Christopher Guild is increasingly well known for his work on the piano music of Scotland and the rest of the British Isles. Hailing from the Speyside region of Moray in north-east Scotland, he has performed as soloist and chamber musician at some of the most prestigious concert venues in the UK, including the Wigmore Hall, St John’s, Smith Square, the Purcell Room and the Sam Wanamaker Playhouse. Following his studies at St Mary’s Music School, Edinburgh, and as a Foundation Scholar with Andrew Ball at the Royal College of Music, London, his career was launched with invitations to tour the UK under the auspices of the Countess of Munster Musical Trust Recital Scheme, and to perform on the South Bank in London as a Park Lane Group Young Artist.

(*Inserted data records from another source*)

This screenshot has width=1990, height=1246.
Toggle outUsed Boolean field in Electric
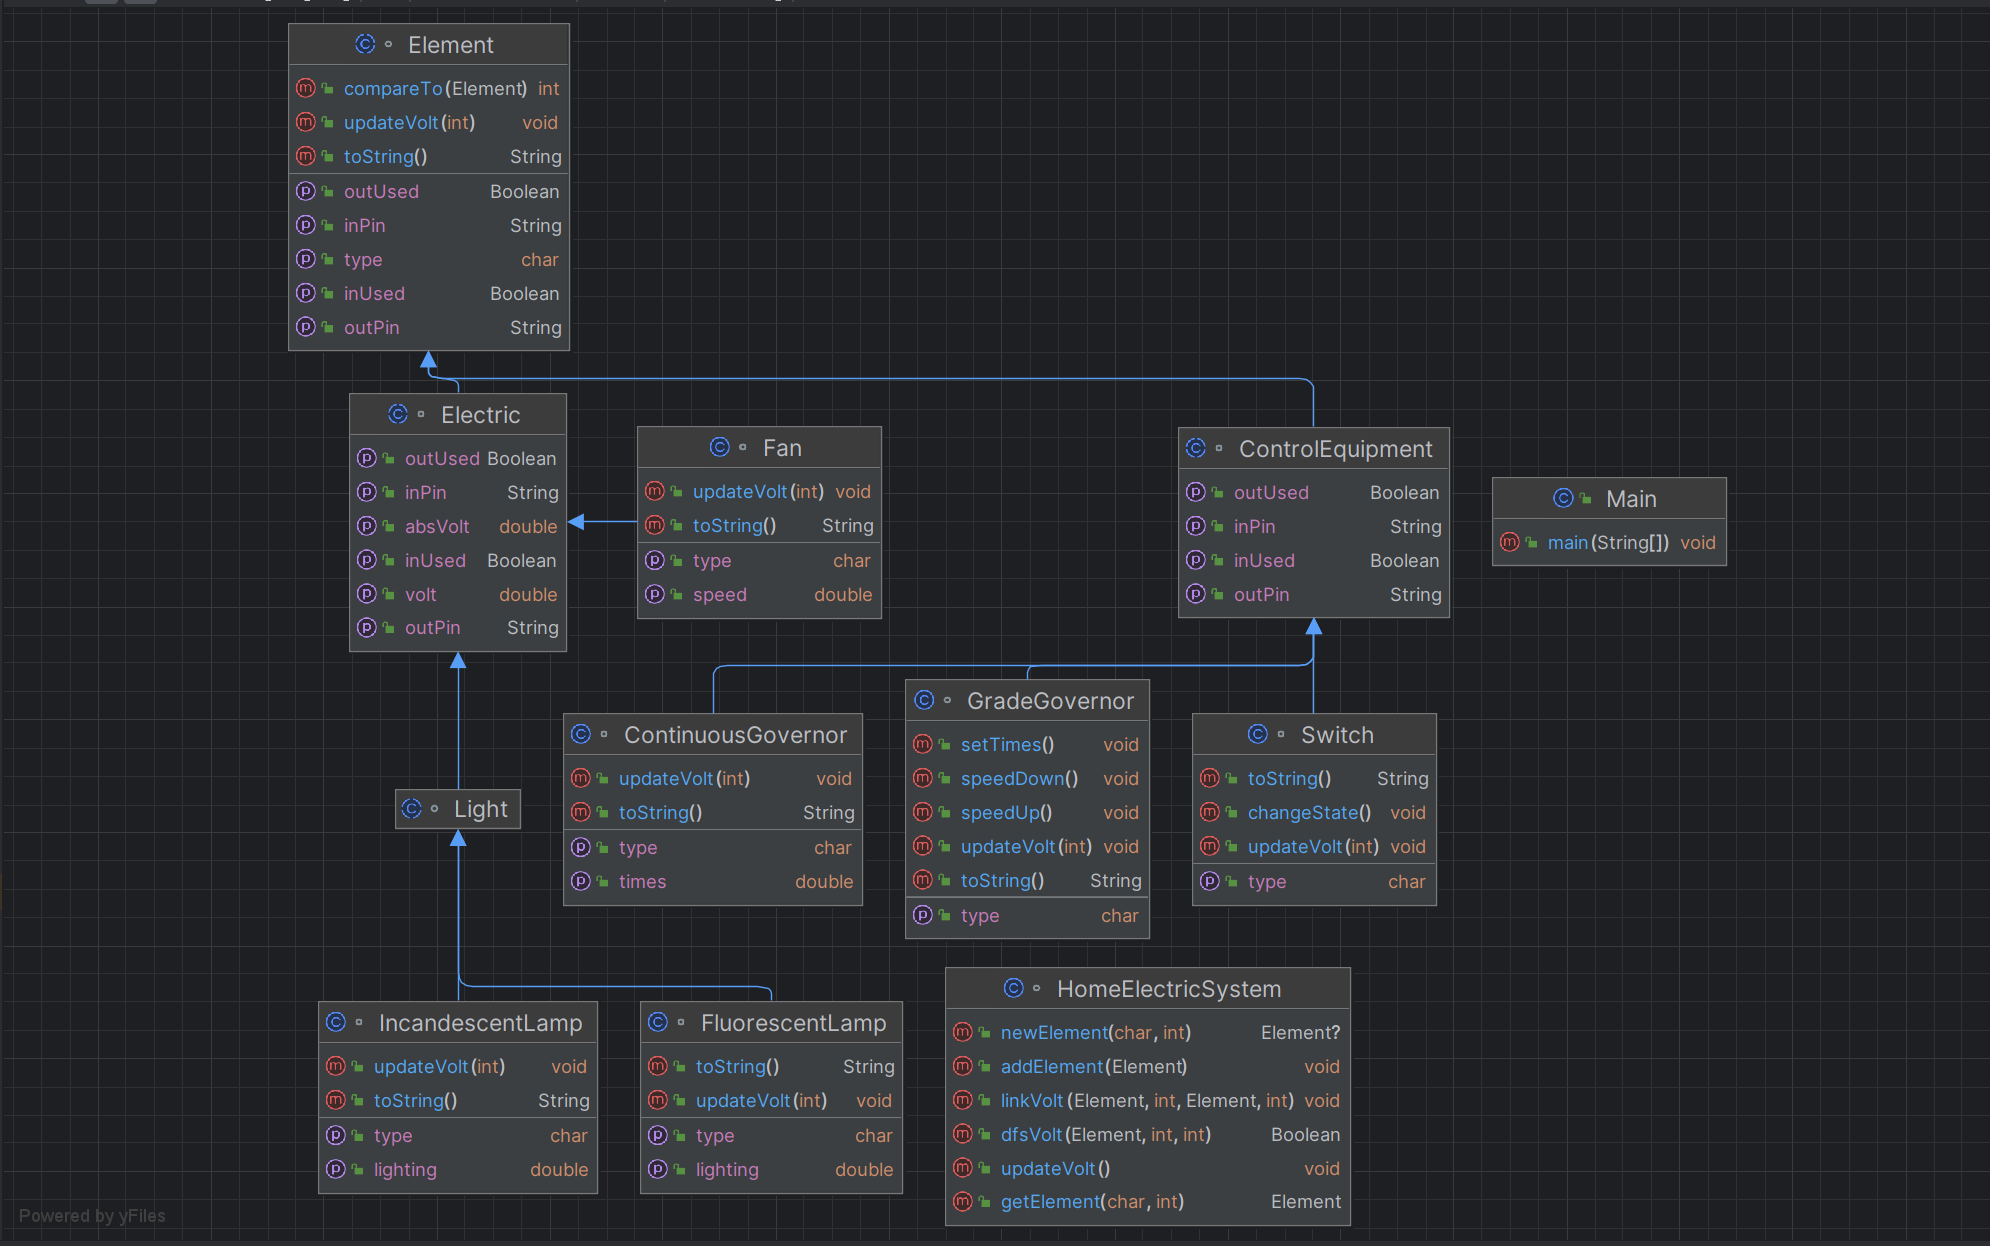point(433,458)
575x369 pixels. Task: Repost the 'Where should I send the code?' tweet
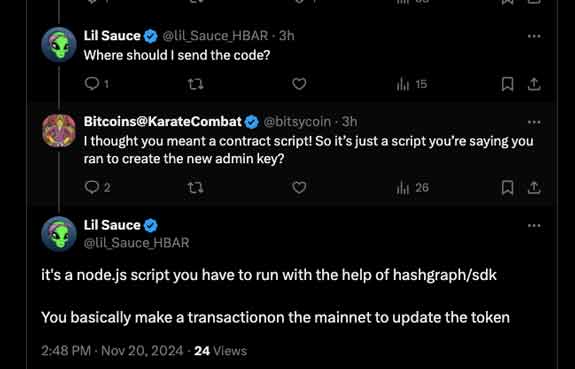pos(195,84)

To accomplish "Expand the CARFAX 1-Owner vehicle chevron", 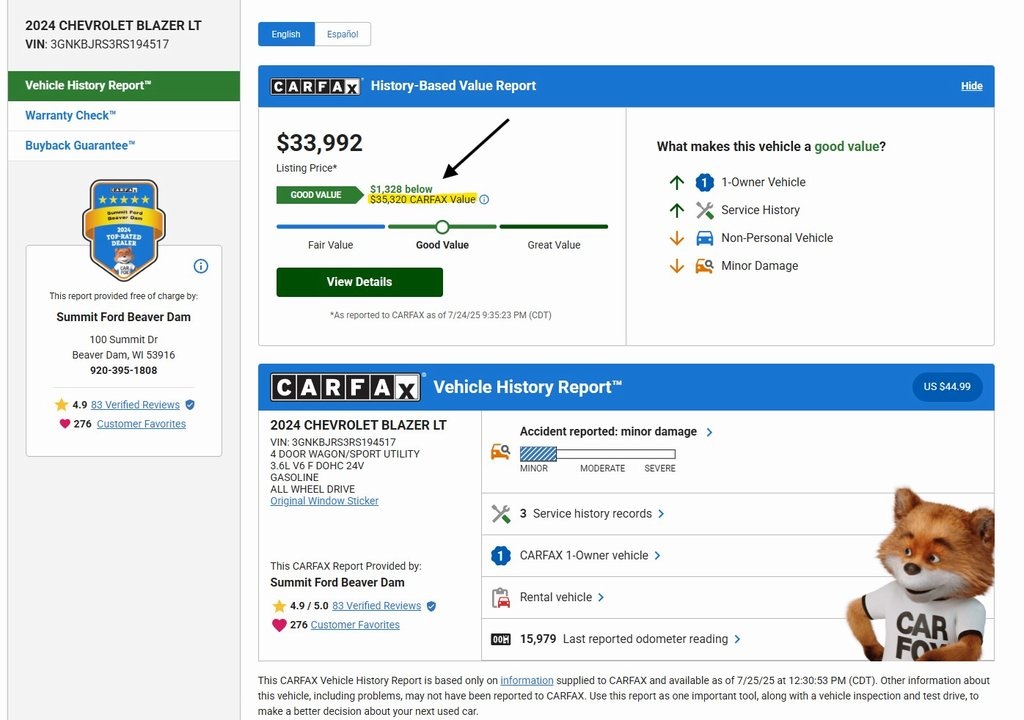I will click(x=657, y=555).

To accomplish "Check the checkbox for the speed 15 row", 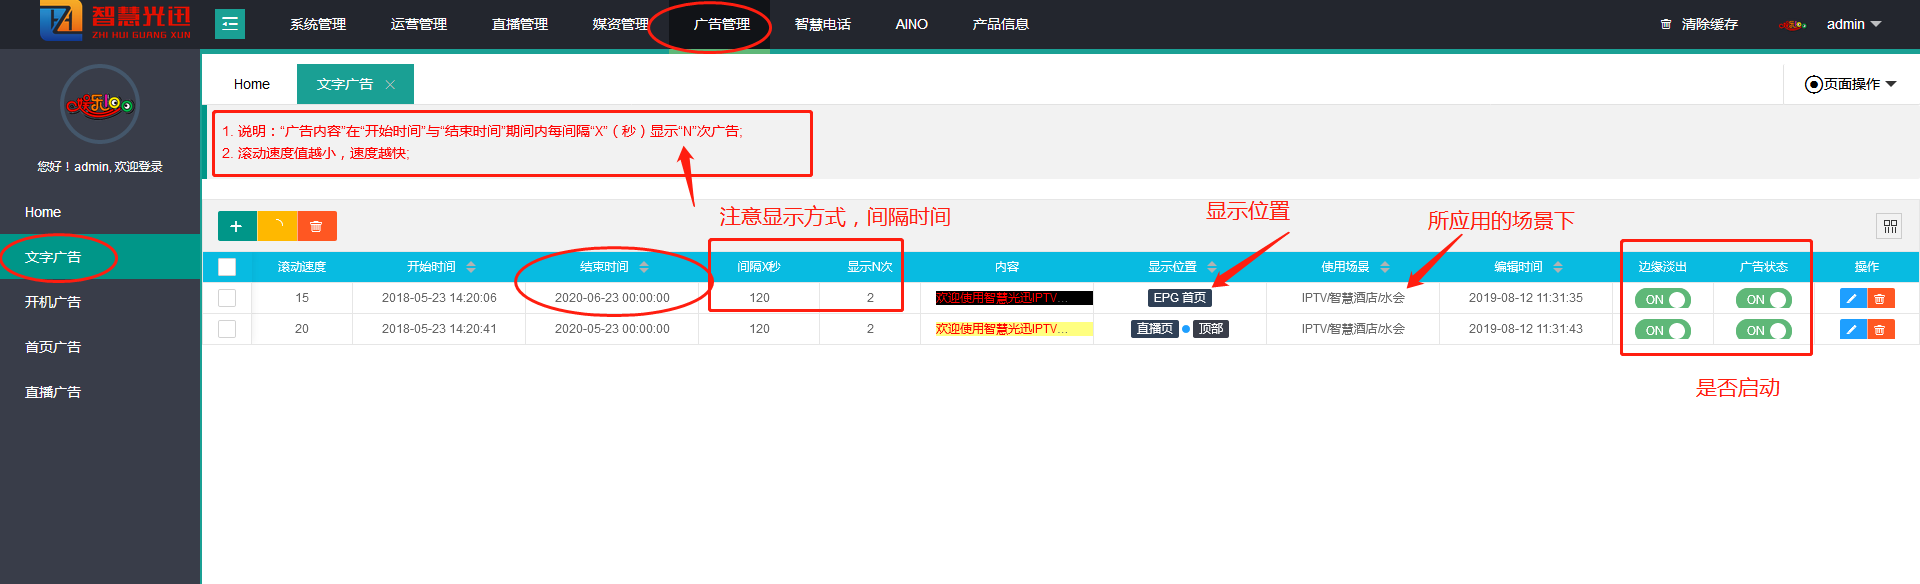I will point(227,298).
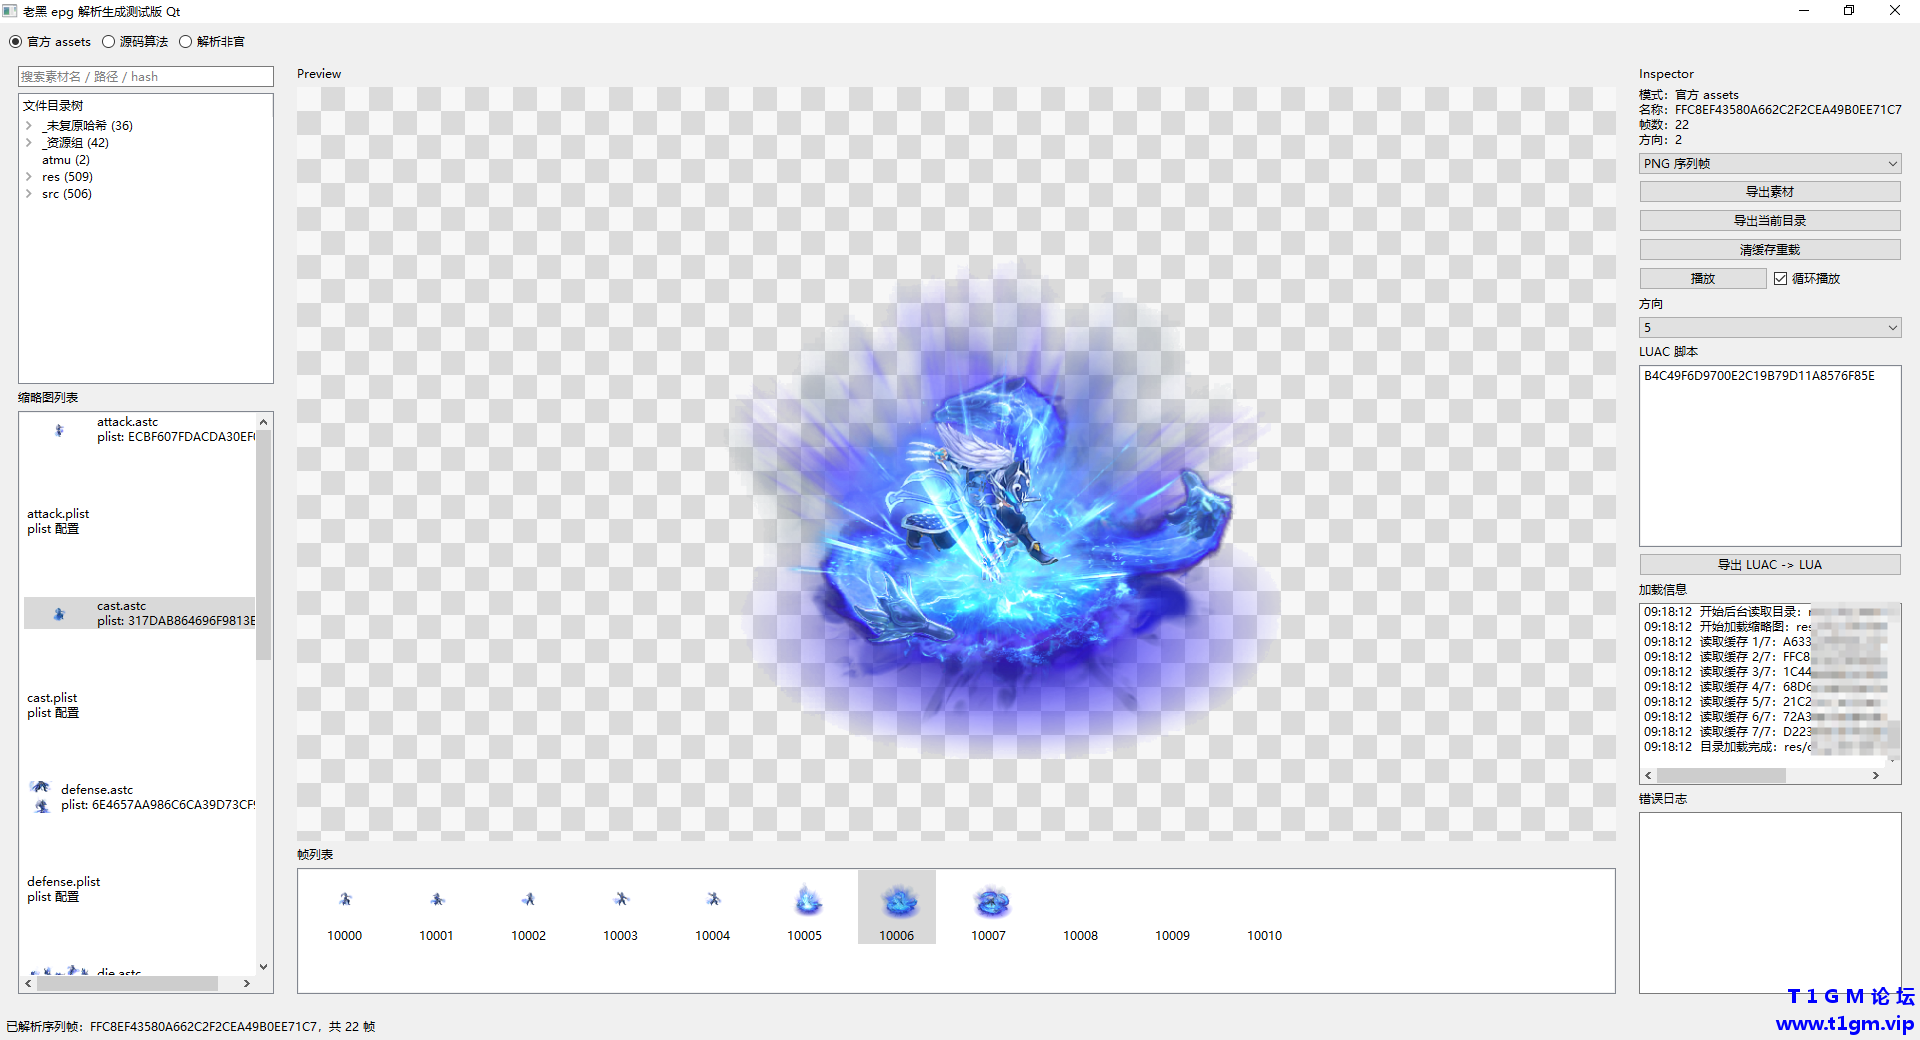Click frame 10003 sprite icon
1920x1040 pixels.
click(621, 899)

While still a student, he performed as an orchestral keyboardist with the London Philharmonic Orchestra and City of London Sinfonia. He has worked with numerous composers, among them Judith Weir, and co-founded the Edison Ensemble, a contemporary-music group based in London. After a year’s tenure as the Richard Carne Junior Fellow in Performance at Trinity Laban Conservatoire of Music and Dance, he went on to become Head of Instrumental Music at the Godolphin School in Wiltshire. Now based in the south of England, he is a visiting teacher at Dean Close School (Cheltenham), Solihull School (West Midlands) and the Gloucestershire Academy of Music. From 2015 to 2022 he was a teacher of Musicianship, Advanced Theory and Piano at Junior Trinity, the Saturday school of Trinity Laban Conservatoire of Music and Dance. He lectured on Francis George Scott and Ronald Stevenson at the Musica Scotica Annual Conference in 2019, and has written articles on Scottish classical music for iScot magazine.